Just yesterday a local artist phoned me (note that she did not email me) to bemoan the unfairness of being forced to acquire an email address, perhaps a computer, and at the very least, some knowledge of the digital world.

Now, I adore working on the computer, for its speed, possibilities, and creative purpose, but I certainly don't expect everyone else to feel the same way. It is, after all a tool, and not a necessity. Or is it? Ads on TV constantly direct the viewer to theirstore-dot-com. You can't even read all of the articles at the New York Times or in Entertainment Weekly magazine (the two paper periodicals I subscribe to) without going online. There are many art shows today that require a digital image, sometimes to be emailed in, or on a disk.

But this artist friend, who is not of the computer age, but more accurately "is of a certain age," doesn't want to be the dog learning new tricks. Yet if she wants to receive newsletters, participate in group activities, be informed, and even apply to art shows, she must get with it.

Yet isn't she of a minority whose needs should be addressed, and even catered to, much as we do those with physical or mental handicaps? Shouldn't she force the art group to send her a real paper newsletter? Isn't that her right as part of the club, or even as a citizen of the world?

Part of my job is to help those people who can't figure out computers, so I've volunteered to go with this artist to the library, to help her set up a simple, free email, and to guide her through her tentative new steps into the cyber world.
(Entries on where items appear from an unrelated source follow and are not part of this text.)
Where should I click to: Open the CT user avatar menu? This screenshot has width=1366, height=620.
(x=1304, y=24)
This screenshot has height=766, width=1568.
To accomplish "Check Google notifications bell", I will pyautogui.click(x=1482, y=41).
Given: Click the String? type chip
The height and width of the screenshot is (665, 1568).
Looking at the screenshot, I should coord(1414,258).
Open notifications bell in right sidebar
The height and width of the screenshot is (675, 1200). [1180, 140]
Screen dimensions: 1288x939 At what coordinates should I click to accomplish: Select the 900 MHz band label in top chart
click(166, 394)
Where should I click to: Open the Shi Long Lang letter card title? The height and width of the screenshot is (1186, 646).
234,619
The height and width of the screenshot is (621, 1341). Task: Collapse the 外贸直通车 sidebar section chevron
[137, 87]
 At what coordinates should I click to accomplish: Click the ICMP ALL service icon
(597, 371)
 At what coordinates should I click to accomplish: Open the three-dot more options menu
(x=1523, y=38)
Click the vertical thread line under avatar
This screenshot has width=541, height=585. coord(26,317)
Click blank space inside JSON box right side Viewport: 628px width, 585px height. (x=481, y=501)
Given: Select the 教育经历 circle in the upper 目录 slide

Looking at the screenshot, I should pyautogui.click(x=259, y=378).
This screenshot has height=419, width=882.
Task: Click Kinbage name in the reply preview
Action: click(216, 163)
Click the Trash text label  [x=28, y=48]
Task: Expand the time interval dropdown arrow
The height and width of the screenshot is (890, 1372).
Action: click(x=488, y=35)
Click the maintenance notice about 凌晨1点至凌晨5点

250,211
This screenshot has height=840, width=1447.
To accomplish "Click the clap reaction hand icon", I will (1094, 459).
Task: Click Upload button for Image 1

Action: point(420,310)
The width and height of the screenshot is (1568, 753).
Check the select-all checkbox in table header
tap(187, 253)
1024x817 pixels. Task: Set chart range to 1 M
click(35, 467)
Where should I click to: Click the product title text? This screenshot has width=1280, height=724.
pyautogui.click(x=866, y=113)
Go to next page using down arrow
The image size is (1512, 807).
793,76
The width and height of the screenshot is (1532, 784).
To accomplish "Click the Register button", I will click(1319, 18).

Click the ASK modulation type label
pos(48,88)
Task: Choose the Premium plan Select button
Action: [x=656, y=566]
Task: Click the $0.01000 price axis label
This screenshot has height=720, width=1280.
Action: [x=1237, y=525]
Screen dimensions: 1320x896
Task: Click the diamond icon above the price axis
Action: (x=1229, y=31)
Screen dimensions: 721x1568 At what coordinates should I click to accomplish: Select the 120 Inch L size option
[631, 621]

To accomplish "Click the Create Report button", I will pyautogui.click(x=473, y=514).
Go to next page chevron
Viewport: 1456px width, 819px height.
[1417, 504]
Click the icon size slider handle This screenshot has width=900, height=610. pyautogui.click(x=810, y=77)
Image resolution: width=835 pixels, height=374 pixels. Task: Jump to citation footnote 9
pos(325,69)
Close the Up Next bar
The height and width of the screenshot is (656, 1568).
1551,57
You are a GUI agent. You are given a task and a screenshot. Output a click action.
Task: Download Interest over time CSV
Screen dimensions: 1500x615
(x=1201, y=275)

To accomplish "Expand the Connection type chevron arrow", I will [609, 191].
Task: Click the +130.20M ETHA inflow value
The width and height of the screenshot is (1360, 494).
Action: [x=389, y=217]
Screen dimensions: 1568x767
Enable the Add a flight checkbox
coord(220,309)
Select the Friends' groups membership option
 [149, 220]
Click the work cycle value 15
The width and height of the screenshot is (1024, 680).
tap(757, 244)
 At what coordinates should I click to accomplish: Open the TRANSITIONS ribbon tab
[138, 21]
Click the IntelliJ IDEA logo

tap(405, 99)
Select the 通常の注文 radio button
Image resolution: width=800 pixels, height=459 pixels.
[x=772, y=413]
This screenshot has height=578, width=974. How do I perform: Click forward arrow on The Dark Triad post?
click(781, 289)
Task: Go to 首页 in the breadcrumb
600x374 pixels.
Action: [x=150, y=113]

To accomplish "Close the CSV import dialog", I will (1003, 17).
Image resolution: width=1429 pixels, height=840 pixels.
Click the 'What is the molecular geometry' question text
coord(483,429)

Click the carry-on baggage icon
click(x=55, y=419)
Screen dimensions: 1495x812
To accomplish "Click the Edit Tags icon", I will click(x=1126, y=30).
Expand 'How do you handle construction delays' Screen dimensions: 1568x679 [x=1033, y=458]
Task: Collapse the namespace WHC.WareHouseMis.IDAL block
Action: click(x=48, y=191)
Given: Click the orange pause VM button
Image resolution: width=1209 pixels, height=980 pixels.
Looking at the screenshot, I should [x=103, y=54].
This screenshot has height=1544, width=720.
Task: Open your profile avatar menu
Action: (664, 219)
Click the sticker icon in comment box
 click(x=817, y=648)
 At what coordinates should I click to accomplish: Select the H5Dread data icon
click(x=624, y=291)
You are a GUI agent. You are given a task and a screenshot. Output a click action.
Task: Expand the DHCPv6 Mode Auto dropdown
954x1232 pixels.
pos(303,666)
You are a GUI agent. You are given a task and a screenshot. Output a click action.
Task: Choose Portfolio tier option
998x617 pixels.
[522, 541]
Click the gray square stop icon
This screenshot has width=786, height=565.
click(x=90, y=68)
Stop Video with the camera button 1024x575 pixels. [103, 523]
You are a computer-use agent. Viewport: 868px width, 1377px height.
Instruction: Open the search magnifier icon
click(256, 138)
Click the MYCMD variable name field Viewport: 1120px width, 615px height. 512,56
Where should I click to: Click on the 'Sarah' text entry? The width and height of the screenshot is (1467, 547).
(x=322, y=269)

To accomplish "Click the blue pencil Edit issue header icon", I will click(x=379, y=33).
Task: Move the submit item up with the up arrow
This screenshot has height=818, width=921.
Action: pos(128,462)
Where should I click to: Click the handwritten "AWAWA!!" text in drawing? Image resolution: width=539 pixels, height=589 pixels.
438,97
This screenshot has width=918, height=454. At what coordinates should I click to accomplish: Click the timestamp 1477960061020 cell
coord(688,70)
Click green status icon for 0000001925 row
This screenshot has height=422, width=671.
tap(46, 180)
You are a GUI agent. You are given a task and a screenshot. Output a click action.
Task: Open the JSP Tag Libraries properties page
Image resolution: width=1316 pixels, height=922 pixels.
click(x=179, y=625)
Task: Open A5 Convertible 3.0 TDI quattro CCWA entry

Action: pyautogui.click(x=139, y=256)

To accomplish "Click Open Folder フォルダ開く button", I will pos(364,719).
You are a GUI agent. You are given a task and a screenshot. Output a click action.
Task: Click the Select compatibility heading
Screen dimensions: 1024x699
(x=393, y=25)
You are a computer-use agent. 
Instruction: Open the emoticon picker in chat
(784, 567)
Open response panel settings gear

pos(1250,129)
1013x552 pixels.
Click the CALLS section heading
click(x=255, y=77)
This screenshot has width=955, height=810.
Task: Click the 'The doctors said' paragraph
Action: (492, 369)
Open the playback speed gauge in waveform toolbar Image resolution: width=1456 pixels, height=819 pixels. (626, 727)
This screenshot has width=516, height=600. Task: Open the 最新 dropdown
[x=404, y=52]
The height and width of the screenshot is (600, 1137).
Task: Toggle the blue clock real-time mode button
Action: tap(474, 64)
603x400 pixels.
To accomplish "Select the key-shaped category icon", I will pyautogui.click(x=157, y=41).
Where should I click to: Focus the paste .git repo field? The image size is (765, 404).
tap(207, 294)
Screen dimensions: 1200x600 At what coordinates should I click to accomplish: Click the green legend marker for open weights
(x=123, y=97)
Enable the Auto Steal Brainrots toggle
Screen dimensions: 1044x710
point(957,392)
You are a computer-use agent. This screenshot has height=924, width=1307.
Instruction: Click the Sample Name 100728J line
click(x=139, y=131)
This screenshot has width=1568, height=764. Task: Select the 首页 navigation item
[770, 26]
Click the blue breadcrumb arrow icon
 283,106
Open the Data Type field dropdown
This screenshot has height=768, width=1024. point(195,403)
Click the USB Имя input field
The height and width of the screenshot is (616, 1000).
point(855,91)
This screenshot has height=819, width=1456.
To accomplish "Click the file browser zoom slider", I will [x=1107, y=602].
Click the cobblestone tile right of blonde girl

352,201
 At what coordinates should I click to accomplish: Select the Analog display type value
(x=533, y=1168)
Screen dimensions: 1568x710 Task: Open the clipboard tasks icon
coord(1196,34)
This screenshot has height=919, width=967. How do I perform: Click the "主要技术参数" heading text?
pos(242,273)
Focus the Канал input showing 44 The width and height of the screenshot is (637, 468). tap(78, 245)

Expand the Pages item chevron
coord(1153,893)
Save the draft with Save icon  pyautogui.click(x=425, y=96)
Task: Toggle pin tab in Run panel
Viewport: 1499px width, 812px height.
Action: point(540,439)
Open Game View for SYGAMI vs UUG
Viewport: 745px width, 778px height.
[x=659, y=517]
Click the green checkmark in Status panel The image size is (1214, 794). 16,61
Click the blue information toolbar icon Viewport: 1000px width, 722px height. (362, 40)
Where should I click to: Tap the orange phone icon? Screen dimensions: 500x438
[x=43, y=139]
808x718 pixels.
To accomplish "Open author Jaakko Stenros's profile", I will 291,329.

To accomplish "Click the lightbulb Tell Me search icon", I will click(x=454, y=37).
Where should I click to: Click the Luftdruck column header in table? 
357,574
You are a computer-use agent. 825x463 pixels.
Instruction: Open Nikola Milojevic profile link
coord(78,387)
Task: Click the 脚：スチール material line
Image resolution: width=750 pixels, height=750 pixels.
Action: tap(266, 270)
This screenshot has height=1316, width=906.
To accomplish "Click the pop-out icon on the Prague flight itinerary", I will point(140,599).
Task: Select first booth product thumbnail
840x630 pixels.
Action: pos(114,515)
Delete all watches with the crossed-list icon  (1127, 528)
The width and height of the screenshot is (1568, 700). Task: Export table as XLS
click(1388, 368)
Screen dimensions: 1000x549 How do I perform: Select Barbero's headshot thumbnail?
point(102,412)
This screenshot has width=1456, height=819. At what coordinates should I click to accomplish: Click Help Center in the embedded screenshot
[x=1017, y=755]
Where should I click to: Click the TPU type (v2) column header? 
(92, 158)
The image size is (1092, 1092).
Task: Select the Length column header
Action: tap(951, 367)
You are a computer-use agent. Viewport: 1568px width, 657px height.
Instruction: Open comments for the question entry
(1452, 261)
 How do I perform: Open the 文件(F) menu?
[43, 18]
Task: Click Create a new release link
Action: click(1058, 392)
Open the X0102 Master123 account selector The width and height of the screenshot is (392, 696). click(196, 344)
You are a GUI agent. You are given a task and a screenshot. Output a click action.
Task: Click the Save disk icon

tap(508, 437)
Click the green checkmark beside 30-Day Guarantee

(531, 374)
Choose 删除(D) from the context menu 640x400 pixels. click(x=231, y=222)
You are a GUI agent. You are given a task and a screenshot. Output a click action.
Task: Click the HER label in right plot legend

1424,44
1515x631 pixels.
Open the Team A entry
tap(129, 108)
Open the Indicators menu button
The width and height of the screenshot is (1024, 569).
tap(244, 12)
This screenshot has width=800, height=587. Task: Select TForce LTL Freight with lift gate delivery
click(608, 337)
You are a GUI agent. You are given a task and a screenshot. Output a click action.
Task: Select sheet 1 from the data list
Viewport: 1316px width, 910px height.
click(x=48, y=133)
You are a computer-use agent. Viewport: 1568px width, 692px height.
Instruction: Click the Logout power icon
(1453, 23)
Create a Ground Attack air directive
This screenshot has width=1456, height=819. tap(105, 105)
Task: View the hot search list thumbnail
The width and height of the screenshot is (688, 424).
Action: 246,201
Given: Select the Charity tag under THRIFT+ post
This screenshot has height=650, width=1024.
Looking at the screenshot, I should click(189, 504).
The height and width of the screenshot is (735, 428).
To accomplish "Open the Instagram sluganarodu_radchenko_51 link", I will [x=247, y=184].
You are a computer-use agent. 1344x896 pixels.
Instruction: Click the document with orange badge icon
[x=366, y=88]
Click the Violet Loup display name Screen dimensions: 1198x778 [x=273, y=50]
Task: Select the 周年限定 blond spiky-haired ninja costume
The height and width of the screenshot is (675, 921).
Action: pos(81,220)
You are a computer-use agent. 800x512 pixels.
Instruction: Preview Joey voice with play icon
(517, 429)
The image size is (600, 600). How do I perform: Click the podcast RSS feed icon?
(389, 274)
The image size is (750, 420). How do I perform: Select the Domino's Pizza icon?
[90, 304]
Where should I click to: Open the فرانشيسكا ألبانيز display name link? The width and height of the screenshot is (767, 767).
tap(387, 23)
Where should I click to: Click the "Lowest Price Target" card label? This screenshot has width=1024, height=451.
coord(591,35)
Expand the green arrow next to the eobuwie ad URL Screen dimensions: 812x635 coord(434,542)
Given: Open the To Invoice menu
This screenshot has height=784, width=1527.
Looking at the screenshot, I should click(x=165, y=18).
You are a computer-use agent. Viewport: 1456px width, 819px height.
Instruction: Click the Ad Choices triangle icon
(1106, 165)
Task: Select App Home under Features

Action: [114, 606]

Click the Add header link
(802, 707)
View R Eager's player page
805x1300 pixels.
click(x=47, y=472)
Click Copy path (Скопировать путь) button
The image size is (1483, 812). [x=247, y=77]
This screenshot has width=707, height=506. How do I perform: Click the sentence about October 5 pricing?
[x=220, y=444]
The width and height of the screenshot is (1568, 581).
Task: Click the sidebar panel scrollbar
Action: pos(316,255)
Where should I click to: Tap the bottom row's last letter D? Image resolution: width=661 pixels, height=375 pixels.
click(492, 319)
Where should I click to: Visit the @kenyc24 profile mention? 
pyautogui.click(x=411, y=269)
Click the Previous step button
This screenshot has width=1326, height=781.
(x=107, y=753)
I hope, for her own sake, she doesn't get sucked in.

Thursday, February 5, 2009


I finally took a few minutes and sent in my information to obtain a listing at the Maine Arts Commission. It's free and I'd bet all states have a similar type of directory. When I initially looked at some of the entries I noticed most didn't have any photo to go with them, which seemed to be a total waste of free PR space.

Link here to my Maine Arts listing

So the lesson of the day is take advantage of free listing wherever you can!

The image you see is for my picture disk of stock art for businesses. I did the paintings in gouache and used an overlay of acetate, inked it, and scratched off some ink line to create a woodcut look. Visit my web site and see more samples under Illustration- Stock Art.

Monday, February 2, 2009

Combine Pictures into One

Knowing some photo editing can come in handy when you are only allowed to send in one image to a site, or don't want to pay for extra images when creating an eBay auction, for instance. In this picture you'll see a variety of poses and close-ups of a vintage action figure I was selling on eBay. It's pretty fancy editing for an auction, but by composing two or more pictures in one jpeg, you're saving space and possibly money.
I use photoshop but these days most digital cameras come with an editing program that will allow you to combine several images into one final picture. If using Photoshop remember to flatten layers and save as a jpeg to reduce the size!